China will cut import tariffs on cars and auto parts from July 1, the Ministry of Finance announced yesterday.

China will cut import tariffs on cars and auto parts from July 1, the Ministry of Finance announced yesterday.

Import tariffs will be cut to 15 percent from 25 percent for most vehicles from July 1, the ministry said in a statement. 

Import tariffs on auto parts would be cut to 6 percent from 8 percent.

“Lowering auto import tariffs is a major step for China to further expand its reform and opening-up,” the ministry said.

“It will also promote supply-side structural reform, accelerate the industry upgrade of automobile sector, meet diversified needs of Chinese consumers, and guide auto product producers to improve quality and efficiency.”

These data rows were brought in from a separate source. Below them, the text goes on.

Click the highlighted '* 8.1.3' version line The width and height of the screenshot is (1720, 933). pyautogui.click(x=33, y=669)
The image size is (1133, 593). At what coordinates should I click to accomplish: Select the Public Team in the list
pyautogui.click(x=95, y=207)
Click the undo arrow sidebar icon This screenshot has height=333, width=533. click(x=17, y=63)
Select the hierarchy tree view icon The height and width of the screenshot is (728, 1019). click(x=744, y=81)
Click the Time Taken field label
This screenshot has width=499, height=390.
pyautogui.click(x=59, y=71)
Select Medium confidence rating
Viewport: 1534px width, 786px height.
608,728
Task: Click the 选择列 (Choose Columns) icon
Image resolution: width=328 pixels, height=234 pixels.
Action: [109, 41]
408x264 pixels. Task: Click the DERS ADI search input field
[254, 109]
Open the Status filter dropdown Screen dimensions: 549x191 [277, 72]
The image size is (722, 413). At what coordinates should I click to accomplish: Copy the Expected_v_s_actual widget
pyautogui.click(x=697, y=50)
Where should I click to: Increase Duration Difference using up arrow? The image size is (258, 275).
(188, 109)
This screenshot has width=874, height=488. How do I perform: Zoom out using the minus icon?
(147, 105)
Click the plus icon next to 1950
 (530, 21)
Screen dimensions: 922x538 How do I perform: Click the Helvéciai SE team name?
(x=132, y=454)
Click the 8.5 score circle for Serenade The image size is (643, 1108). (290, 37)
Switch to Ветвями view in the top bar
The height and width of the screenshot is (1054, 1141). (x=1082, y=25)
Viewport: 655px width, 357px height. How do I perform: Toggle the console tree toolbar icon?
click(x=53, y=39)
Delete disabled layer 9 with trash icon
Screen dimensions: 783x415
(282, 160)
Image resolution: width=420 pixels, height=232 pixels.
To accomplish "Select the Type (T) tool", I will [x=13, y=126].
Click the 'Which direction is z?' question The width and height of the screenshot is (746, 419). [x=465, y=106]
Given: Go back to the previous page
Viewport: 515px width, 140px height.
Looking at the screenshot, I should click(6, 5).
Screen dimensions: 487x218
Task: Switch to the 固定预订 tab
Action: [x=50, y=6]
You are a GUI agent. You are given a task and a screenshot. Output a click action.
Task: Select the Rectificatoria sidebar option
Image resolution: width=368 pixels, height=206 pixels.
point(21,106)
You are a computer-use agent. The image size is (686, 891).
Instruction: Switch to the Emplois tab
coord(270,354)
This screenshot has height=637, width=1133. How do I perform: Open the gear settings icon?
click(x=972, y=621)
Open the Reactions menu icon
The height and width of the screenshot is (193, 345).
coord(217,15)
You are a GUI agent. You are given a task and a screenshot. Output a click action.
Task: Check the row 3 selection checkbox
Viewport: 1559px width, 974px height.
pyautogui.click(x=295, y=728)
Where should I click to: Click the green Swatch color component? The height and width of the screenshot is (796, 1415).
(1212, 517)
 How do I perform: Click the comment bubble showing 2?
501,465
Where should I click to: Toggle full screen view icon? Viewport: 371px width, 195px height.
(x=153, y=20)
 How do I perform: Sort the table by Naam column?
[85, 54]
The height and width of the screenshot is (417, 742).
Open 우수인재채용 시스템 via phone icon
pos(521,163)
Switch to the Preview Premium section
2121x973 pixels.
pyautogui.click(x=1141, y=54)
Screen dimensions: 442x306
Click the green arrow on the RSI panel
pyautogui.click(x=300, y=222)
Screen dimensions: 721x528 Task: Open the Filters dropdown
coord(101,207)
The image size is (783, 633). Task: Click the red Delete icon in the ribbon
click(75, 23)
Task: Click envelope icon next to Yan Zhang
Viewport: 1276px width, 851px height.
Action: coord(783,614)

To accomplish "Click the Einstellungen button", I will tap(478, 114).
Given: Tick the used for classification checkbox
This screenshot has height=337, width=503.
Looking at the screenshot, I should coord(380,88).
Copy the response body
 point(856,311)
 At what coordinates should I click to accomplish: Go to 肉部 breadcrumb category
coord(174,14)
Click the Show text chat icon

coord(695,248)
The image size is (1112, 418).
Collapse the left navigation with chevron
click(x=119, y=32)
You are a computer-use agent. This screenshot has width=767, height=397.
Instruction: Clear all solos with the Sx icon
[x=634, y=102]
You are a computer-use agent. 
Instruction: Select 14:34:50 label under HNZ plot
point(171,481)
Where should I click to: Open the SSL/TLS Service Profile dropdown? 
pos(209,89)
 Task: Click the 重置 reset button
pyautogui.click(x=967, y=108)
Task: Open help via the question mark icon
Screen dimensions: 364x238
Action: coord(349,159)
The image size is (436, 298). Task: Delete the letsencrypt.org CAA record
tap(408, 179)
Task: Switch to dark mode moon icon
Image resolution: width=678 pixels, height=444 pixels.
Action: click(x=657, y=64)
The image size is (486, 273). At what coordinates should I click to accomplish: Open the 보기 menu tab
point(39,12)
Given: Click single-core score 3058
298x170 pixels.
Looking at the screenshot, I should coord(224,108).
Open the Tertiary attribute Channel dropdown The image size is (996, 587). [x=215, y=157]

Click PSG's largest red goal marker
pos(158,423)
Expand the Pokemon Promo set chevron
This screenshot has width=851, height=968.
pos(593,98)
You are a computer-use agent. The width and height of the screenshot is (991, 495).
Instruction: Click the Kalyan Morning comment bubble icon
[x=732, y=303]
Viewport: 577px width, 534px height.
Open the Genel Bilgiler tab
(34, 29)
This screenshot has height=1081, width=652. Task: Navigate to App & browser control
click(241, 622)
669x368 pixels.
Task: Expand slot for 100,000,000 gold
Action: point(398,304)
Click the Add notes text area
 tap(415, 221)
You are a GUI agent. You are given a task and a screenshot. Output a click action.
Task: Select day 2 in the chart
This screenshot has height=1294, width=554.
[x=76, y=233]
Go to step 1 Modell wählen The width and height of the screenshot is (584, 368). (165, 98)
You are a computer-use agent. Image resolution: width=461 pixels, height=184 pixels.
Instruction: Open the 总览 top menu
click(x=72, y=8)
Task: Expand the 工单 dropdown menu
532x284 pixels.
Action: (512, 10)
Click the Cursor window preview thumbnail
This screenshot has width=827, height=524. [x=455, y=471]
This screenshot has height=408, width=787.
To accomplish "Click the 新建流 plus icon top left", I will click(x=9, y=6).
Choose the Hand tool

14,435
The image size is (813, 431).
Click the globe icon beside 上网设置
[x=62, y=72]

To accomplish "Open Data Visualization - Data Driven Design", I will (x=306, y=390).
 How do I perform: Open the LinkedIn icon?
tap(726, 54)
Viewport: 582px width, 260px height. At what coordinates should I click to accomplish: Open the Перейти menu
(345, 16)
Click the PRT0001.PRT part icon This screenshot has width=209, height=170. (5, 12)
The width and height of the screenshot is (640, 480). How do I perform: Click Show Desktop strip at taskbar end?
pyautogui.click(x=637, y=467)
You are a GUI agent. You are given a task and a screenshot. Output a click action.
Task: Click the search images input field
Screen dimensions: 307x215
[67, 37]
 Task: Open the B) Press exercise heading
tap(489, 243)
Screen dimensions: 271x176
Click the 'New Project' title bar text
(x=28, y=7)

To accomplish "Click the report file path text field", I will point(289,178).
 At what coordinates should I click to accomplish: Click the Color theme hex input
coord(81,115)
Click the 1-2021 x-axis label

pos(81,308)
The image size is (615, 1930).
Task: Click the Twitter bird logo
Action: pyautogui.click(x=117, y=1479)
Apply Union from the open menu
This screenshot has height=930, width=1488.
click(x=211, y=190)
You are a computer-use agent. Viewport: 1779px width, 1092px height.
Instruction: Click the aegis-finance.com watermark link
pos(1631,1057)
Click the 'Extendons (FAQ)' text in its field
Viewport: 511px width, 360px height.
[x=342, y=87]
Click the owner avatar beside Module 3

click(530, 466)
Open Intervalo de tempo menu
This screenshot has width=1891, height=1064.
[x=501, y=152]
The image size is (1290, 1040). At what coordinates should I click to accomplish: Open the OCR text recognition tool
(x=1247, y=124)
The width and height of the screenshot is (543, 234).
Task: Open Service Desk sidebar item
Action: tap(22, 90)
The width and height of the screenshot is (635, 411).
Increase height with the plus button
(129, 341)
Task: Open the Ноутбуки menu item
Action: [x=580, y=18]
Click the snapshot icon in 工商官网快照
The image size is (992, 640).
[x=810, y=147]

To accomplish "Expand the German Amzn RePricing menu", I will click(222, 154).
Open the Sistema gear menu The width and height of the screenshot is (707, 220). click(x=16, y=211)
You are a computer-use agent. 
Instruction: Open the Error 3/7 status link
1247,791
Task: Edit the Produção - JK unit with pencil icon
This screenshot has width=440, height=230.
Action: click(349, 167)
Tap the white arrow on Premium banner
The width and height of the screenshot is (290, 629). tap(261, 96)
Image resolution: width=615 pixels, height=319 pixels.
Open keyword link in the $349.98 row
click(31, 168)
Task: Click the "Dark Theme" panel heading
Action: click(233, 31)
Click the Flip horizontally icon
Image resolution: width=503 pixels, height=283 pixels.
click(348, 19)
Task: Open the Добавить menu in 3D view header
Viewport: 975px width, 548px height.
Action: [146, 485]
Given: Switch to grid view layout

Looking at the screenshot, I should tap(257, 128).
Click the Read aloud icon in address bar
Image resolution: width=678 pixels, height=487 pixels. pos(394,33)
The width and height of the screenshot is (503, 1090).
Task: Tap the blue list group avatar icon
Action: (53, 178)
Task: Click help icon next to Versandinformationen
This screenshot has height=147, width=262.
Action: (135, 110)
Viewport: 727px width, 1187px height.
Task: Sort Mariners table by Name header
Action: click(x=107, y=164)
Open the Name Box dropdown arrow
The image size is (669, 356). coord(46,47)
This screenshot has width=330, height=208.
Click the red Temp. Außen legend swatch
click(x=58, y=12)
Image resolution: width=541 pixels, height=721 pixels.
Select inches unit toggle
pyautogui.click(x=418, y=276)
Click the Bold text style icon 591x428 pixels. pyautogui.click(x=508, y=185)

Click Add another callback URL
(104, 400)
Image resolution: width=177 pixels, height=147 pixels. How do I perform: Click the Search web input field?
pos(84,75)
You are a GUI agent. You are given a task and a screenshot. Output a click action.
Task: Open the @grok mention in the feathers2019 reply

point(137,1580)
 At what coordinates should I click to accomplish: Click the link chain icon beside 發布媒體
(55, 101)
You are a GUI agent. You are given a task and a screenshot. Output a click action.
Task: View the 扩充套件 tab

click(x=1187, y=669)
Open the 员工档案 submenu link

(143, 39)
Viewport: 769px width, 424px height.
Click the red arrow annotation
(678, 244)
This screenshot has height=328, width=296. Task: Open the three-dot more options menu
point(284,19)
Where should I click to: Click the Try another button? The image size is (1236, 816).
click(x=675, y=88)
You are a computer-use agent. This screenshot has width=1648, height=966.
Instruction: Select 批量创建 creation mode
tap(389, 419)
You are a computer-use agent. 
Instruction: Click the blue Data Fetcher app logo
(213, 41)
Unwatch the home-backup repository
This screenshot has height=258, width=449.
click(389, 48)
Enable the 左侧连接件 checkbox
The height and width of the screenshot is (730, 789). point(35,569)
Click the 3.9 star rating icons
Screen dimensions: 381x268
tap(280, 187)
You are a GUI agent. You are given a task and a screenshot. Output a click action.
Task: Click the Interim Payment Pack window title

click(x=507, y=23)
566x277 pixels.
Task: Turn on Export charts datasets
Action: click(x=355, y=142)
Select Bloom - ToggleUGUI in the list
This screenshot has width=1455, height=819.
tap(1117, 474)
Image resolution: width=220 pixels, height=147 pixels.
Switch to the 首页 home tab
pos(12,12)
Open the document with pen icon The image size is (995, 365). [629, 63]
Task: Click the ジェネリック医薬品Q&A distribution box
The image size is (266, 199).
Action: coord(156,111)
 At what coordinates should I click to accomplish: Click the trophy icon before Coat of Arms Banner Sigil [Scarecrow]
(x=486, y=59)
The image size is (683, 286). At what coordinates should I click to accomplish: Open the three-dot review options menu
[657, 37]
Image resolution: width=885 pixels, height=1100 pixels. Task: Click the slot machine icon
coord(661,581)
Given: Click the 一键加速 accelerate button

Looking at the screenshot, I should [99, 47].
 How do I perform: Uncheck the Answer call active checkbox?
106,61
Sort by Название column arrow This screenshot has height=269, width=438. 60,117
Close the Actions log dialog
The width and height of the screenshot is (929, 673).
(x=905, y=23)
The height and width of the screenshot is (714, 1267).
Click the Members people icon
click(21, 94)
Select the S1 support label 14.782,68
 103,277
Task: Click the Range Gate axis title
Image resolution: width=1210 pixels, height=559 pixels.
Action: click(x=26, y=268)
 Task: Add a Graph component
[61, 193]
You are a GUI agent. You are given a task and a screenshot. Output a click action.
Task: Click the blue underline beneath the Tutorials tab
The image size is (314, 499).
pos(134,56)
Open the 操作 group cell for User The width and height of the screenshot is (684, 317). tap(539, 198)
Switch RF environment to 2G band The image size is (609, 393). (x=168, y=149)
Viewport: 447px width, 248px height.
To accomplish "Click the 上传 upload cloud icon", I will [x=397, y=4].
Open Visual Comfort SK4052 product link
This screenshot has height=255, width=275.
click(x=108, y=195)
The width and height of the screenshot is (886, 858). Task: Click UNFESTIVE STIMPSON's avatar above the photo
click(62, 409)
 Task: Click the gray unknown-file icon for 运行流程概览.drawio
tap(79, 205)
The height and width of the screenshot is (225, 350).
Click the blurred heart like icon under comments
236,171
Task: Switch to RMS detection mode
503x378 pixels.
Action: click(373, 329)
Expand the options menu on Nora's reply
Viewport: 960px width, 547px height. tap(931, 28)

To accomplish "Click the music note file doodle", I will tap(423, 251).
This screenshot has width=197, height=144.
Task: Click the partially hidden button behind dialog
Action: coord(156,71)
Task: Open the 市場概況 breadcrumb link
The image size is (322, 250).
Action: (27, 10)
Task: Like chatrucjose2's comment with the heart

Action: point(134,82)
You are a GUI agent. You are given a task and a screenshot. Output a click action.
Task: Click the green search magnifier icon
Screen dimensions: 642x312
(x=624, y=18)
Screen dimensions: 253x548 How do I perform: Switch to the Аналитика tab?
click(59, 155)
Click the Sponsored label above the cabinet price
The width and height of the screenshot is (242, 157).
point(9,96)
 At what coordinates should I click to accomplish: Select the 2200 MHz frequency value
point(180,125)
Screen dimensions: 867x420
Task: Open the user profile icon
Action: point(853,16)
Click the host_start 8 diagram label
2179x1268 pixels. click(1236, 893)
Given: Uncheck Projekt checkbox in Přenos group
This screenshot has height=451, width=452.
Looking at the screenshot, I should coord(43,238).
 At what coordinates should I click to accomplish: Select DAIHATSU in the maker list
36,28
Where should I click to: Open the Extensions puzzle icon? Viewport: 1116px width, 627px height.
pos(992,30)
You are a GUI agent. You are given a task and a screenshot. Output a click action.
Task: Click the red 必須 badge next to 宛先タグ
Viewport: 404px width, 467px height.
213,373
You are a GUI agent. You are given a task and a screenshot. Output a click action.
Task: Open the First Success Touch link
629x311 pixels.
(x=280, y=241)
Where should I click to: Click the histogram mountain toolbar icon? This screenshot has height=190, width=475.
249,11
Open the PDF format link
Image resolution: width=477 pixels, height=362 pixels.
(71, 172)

After the reduction, the average tariff rates for vehicles and auto parts will be 13.8 percent and 6 percent, respectively.

The latest move will boost foreign car manufacturers, especially those companies which import premium and high-end vehicles to China. Some of the automakers said they welcome the new policy.

Luxury carmaker BMW said the company “highly welcomes the government’s announcement.”

“It’s a strong signal that China will continue to open up. This will certainly benefit the customer and boost market to an even dynamic level. We will review our manufacturer’s suggested retail price system and take active response,” the German carmaker said in a statement.

Volkswagen’s luxury subsidiary Porsche told Shanghai Daily that it welcomes the tariff reduction policy.

“We believe it shows the world a further open market of China. More importantly, Chinese customers will have the chance to enjoy an even optimized price and pursue more personalized options when buying a car,” the German carmaker said.

Porsche said it has already started the evaluation process for the necessary price adjustment based on the new tariff policy.

Japan’s Toyota said it would adjust retail prices for imported cars that benefited from the lower tariffs.

A Yokohama-based executive at Nissan said: “Benefits are huge for our business, especially Infiniti,” referring to the Japanese firm’s premium brand.

A Shanghai-based spokesman for Ford Motor said the US carmaker welcomed the new tariff policies, but declined to comment further.

At the annual Boao Forum last month, China unveiled a series of plans that included easing foreign equity restrictions in the automobile industry and significantly lowering import tariffs on vehicles.

“In manufacturing, China has basically opened up this sector with a small number of exceptions like automobiles, ships and aircraft,” Chinese President Xi Jinping said at the forum.

“These industries are now in a position to open up. Going forward, we will reduce as soon as possible limits on foreign investment in these industries, automobiles in particular.”

This year, China will ease restrictions on shares that foreign automakers can own in joint ventures of new-energy and special-purpose vehicle firms.

In 2020, the country will relax foreign ownership limits in joint ventures that produce commercial vehicles.

In 2022, China will scrap rules that limit foreign automakers to no more than two joint ventures with Chinese partners.